■ **WHAT TO DO**
Return every line of the entries below that contains the word "resolution", matching case exactly.

--- BEGIN RECORDS FOR THE TASK ---

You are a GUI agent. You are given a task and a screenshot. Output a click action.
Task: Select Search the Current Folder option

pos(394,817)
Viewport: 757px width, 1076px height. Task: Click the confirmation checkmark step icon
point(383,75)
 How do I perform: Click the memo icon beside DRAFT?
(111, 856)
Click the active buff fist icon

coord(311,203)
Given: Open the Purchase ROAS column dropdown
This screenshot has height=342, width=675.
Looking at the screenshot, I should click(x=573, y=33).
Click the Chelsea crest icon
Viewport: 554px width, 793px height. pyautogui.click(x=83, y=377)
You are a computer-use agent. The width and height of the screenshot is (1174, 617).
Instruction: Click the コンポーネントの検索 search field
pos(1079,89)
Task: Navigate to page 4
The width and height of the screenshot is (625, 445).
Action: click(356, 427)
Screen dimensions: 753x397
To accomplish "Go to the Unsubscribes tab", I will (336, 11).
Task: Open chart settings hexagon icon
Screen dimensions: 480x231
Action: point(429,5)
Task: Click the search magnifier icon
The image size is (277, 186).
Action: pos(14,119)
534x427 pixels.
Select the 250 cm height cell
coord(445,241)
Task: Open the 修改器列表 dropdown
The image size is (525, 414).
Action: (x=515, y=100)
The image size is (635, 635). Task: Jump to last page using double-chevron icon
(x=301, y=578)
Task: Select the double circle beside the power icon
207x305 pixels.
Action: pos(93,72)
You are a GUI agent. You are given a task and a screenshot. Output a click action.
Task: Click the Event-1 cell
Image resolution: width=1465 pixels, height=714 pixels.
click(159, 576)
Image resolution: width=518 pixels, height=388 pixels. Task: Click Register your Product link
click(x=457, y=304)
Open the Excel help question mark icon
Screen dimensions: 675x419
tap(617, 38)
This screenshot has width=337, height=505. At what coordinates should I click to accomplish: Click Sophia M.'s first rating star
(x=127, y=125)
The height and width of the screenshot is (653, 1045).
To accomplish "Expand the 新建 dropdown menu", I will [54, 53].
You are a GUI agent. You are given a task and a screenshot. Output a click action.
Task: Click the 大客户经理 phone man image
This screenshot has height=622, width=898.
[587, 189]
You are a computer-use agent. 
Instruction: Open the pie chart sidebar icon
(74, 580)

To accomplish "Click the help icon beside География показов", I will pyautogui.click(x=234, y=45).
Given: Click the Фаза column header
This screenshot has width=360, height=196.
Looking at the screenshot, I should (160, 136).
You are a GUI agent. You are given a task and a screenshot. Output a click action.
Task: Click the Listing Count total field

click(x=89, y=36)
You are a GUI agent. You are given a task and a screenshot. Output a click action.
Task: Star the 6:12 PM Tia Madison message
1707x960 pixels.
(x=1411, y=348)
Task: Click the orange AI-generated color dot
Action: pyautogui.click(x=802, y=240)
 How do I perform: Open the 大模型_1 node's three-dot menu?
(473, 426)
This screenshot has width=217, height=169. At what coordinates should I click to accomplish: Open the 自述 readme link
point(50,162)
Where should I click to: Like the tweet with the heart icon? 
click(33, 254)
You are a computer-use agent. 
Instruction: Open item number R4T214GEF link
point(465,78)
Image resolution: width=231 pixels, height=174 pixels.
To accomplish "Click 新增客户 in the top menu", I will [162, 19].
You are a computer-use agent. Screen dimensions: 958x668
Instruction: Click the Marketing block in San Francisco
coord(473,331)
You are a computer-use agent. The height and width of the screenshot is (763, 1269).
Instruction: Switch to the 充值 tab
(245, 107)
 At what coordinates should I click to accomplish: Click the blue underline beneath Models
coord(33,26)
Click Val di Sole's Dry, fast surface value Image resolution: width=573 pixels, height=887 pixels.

--- END RECORDS FOR THE TASK ---

■ **RESPONSE**
Image resolution: width=1465 pixels, height=714 pixels.
Image resolution: width=518 pixels, height=388 pixels. Task: Click Register your Product link
Image resolution: width=231 pixels, height=174 pixels.
Click Val di Sole's Dry, fast surface value Image resolution: width=573 pixels, height=887 pixels.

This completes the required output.